* [Work task]
Take the line that contains "Viewport: 1463px width, 660px height." as the first and the last line of the material as the final one; set down exactly the lines in that span.

* [The records]
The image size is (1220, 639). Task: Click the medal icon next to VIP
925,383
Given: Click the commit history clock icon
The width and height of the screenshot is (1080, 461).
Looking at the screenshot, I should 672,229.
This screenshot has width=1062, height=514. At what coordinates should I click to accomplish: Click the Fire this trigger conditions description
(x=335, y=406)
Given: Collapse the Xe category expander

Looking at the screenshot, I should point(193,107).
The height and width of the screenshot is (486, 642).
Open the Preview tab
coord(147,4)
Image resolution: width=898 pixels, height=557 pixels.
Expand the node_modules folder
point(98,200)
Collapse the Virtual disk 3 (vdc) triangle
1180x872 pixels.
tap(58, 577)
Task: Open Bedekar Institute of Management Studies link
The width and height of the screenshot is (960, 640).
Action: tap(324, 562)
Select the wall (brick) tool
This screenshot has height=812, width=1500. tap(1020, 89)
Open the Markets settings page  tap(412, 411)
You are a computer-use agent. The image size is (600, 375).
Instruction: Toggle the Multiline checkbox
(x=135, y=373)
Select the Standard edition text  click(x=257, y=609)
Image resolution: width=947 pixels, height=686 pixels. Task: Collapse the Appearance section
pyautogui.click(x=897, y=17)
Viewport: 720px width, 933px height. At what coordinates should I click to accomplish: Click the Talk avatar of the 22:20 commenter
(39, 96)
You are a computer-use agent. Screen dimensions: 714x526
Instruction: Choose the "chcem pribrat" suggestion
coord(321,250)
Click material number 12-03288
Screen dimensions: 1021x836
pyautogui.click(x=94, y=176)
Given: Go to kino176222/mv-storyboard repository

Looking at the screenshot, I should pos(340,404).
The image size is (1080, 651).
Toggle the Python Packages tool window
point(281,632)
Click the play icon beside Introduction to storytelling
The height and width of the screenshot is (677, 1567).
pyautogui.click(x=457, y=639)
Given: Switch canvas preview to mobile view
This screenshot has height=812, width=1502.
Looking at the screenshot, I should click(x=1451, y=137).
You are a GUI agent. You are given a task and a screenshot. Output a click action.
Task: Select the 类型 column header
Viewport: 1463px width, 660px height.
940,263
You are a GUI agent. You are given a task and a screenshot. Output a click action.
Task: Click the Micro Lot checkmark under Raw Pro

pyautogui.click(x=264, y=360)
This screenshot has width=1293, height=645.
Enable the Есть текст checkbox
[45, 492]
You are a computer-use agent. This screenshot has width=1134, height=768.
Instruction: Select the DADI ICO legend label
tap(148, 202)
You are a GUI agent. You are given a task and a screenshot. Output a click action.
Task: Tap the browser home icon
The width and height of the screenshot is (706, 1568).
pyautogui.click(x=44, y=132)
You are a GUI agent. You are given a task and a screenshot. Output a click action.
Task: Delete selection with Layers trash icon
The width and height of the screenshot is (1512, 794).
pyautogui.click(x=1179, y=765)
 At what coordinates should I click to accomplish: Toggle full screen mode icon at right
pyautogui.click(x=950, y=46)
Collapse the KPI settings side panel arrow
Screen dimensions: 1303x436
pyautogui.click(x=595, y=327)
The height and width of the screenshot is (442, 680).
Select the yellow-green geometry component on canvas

* [Exercise answer]
Viewport: 1463px width, 660px height.
940,263
You are a GUI agent. You are given a task and a screenshot. Output a click action.
Task: Click the Micro Lot checkmark under Raw Pro

pyautogui.click(x=264, y=360)
This screenshot has width=1293, height=645.
Enable the Есть текст checkbox
[45, 492]
You are a computer-use agent. This screenshot has width=1134, height=768.
Instruction: Select the DADI ICO legend label
tap(148, 202)
You are a GUI agent. You are given a task and a screenshot. Output a click action.
Task: Tap the browser home icon
The width and height of the screenshot is (706, 1568).
pyautogui.click(x=44, y=132)
You are a GUI agent. You are given a task and a screenshot. Output a click action.
Task: Delete selection with Layers trash icon
The width and height of the screenshot is (1512, 794).
pyautogui.click(x=1179, y=765)
 At what coordinates should I click to accomplish: Toggle full screen mode icon at right
pyautogui.click(x=950, y=46)
Collapse the KPI settings side panel arrow
Screen dimensions: 1303x436
pyautogui.click(x=595, y=327)
The height and width of the screenshot is (442, 680).
Select the yellow-green geometry component on canvas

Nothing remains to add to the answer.